La vie est différente chez nous
DE NOTRE CORRESPONDANT EN AUSTRALIE
“ DOWN UNDER ” est une expression de plus en plus utilisée dans le monde anglophone. Elle désigne les pays situés sous (“ down ”) l’équateur. Sur un plan purement technique, ce terme convient à tous les pays de l’hémisphère Sud, mais il n’est généralement appliqué qu’à l’Australie et à la Nouvelle-Zélande. Nous nous intéresserons ici à l’Australie, dont le nom dérive du latin australis, “ du sud ”.
En Australie, la vie est différente de ce qu’elle est souvent dans l’hémisphère Nord. Le touriste remarquera que le contraste ne tient pas uniquement à la position géographique du pays.
Colonisation européenne
En 1788, l’Australie, immense pays inondé de soleil, vit arriver les premiers colons européens quand la First Fleet, un groupe de navires à voiles, entra dans la baie de Sydney. Les passagers étaient principalement des prisonniers anglais, irlandais et écossais, qui débarquèrent avec leur langue, l’anglais. Pendant les 150 années qui suivirent, les immigrants furent principalement des Britanniques.
Après la Seconde Guerre mondiale, l’immigration changea de nature. Aujourd’hui, on compte des milliers de “ nouveaux Australiens ” de différents pays, principalement d’Italie et de Grèce. Ces immigrants ont enrichi le mode de vie australien et ont apporté avec eux leur langue et leur prononciation bien particulière de l’anglais, ainsi que leur cuisine et leur culture.
Voilà qui explique la grande diversité d’accents qu’il est donné d’entendre ici. Mais les Australiens établis depuis des générations ont, eux aussi, un accent et une façon de parler bien à eux. Ils traînent sur les voyelles, qu’ils déforment bien souvent (non-initiés, bon courage !). Et puis il y a ces expressions typiquement australiennes.
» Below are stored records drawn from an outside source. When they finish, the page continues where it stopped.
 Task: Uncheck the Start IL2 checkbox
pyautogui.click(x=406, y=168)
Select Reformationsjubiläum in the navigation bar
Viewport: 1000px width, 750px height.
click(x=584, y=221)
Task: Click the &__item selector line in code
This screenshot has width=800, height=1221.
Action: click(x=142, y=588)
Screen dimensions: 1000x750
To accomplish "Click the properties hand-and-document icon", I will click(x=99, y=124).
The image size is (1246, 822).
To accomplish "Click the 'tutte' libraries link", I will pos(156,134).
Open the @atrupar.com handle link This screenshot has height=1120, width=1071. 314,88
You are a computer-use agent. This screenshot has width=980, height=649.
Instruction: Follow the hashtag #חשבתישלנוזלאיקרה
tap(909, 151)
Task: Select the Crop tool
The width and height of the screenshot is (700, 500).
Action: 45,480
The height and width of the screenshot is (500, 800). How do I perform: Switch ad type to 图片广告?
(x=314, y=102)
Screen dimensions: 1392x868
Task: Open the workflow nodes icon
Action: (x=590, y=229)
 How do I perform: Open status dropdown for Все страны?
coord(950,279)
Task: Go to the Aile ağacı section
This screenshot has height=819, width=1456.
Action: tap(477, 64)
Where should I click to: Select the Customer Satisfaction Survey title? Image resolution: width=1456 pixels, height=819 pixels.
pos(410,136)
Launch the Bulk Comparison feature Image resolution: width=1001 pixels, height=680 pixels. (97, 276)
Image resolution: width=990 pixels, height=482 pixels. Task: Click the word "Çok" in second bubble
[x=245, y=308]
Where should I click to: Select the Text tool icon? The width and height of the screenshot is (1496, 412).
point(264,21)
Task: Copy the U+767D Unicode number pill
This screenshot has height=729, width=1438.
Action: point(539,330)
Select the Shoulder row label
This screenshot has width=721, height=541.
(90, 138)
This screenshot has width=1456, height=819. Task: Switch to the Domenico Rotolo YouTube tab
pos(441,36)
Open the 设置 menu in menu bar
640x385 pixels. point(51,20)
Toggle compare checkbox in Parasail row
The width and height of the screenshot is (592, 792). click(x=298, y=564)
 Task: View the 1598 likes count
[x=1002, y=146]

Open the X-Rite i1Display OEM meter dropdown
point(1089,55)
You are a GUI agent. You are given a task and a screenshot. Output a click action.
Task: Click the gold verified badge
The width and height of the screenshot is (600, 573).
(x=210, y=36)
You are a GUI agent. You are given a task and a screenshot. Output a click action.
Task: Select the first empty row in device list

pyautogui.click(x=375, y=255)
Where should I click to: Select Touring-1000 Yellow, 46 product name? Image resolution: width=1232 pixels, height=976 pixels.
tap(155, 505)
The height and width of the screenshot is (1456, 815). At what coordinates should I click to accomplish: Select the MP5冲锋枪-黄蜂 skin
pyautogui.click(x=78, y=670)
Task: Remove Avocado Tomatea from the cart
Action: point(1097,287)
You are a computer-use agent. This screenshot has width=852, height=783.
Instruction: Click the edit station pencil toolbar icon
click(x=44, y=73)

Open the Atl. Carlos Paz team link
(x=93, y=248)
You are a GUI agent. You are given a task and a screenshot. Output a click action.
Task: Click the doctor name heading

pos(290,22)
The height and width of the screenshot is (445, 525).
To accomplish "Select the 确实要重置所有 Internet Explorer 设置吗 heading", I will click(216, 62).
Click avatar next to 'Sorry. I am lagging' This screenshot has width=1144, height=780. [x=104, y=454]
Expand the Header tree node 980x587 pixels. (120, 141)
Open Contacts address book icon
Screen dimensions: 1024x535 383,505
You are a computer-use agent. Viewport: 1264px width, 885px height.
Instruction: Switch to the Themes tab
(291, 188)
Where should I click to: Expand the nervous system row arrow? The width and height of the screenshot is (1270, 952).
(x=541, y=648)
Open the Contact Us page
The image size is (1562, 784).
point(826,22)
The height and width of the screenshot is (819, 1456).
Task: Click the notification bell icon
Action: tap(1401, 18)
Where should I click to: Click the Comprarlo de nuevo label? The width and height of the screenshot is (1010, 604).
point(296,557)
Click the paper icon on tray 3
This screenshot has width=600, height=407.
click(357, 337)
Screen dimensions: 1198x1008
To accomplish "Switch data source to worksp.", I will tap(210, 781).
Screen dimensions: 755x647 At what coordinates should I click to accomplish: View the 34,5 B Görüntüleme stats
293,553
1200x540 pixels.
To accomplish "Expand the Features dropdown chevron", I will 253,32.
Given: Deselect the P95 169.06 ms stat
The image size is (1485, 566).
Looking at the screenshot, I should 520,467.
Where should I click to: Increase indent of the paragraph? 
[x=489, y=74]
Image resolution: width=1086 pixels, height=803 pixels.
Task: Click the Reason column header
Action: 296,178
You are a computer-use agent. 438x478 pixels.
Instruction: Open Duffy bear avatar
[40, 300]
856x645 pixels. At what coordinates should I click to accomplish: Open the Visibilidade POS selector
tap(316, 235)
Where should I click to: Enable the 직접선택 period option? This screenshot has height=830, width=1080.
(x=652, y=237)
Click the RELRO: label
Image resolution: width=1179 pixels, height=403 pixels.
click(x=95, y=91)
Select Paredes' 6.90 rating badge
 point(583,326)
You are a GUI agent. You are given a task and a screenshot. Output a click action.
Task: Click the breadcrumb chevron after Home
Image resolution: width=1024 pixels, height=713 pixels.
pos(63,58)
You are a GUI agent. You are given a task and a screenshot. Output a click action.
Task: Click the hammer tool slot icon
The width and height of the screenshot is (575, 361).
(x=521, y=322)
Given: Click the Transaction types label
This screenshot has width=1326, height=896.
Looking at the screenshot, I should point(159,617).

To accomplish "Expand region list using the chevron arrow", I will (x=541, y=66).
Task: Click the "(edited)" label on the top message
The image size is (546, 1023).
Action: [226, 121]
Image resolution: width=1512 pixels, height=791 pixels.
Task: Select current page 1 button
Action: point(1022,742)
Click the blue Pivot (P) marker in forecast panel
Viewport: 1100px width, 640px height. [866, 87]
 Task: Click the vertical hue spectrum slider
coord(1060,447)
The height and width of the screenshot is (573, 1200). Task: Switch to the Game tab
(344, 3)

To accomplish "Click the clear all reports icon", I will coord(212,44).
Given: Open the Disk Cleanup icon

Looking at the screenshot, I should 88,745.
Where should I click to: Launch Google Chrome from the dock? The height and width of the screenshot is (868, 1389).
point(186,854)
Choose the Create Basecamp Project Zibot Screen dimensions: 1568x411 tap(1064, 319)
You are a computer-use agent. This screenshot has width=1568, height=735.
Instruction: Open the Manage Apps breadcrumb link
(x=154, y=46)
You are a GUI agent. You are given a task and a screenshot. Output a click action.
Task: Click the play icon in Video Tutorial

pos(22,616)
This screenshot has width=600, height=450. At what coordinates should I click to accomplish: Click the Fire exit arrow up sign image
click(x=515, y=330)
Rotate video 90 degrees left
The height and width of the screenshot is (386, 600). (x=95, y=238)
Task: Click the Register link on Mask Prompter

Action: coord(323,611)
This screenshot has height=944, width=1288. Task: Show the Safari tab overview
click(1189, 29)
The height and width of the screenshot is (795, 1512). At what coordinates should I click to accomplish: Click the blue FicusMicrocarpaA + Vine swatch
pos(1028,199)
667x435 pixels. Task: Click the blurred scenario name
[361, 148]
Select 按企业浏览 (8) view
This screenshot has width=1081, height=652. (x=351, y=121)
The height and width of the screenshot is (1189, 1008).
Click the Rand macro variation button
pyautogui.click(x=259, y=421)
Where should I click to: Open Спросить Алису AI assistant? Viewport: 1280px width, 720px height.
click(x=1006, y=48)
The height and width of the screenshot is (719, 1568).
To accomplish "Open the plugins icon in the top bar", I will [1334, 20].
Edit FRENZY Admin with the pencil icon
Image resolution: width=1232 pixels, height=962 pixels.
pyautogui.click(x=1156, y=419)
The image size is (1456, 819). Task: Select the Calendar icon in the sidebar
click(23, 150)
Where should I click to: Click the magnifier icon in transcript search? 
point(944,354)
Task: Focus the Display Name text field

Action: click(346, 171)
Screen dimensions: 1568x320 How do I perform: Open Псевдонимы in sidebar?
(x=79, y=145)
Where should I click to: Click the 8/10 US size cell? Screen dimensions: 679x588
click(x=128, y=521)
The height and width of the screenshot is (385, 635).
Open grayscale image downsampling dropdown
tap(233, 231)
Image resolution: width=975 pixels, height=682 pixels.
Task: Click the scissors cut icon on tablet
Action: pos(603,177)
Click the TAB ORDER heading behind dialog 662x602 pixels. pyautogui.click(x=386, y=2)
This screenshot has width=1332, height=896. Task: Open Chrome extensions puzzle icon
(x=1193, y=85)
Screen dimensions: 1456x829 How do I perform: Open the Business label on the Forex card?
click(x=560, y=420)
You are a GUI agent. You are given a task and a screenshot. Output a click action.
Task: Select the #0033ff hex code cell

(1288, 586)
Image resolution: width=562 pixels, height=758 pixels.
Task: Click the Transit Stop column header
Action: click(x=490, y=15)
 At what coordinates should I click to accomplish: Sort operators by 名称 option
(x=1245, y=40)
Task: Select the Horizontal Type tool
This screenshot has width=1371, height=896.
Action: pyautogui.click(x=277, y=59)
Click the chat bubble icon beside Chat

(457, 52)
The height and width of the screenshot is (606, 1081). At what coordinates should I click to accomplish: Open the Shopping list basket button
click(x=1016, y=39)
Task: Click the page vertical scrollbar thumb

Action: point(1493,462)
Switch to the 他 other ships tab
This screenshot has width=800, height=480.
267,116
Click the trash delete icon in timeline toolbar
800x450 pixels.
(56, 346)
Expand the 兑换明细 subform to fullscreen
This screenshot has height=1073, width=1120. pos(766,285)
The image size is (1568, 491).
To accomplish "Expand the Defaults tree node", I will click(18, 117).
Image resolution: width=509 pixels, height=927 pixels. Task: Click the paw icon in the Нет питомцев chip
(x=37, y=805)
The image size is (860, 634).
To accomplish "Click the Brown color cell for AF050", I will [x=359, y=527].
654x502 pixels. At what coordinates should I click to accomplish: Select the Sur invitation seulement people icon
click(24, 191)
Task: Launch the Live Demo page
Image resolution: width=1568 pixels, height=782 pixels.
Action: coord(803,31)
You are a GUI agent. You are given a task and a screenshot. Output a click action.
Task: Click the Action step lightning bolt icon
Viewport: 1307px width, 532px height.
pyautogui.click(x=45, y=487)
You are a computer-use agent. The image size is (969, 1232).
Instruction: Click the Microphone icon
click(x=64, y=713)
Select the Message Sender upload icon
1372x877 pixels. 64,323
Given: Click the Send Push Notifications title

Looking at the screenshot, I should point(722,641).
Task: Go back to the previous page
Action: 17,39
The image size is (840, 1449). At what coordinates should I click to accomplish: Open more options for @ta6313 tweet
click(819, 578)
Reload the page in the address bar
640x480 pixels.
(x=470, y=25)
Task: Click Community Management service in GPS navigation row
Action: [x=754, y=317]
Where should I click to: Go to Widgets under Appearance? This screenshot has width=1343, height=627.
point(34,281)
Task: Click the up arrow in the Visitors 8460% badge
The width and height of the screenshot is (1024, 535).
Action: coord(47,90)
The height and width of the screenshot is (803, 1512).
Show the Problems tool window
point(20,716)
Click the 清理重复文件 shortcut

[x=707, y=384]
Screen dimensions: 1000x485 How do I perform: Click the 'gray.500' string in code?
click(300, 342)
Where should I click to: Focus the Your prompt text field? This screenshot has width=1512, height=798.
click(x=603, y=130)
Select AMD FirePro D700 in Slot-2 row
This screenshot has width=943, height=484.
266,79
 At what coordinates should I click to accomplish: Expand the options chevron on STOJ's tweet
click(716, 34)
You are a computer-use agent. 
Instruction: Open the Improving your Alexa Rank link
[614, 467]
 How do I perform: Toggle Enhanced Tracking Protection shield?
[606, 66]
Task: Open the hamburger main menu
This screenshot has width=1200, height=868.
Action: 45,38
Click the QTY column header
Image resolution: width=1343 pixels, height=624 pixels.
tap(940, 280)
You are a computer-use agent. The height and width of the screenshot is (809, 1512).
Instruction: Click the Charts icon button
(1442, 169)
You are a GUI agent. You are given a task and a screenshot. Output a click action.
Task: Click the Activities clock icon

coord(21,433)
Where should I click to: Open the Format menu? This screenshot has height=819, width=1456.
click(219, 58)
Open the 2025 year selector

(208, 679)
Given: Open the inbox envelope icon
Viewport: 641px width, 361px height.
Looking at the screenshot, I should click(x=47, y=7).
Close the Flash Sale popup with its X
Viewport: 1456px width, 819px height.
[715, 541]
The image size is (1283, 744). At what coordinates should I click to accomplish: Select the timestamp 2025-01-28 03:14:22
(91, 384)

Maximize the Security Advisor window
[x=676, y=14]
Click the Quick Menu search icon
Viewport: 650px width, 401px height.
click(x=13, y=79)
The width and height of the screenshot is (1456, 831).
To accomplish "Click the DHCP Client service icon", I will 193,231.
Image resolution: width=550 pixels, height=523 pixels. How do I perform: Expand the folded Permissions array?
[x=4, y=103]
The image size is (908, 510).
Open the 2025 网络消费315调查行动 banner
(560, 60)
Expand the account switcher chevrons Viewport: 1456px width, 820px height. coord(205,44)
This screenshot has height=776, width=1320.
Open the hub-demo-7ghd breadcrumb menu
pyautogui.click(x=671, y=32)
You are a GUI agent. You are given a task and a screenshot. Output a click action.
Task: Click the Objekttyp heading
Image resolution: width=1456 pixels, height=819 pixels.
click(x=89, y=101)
Par exemple, au lieu d’un “ Good morning ” ou d’un “ Good evening ”, on vous saluera à toute heure du jour ou de la nuit par un amical “ G’day, mate ! ” On s’enquerra ensuite de votre santé par un très poli “ How yer goin’, mate, orright ? ”
Les gens
Pour survivre dans ces contrées âpres, il fallait de la force de caractère et une grande faculté d’adaptation. Ce qui explique probablement dans une grande mesure l’optimisme qu’affichent beaucoup d’Australiens. Un optimisme qui transparaît dans l’expression “ She’ll be right, mate ! ” (“ Ça va bien se passer, mon vieux ! ”) Autrement dit, ne vous faites pas trop de souci, tout finit par s’arranger !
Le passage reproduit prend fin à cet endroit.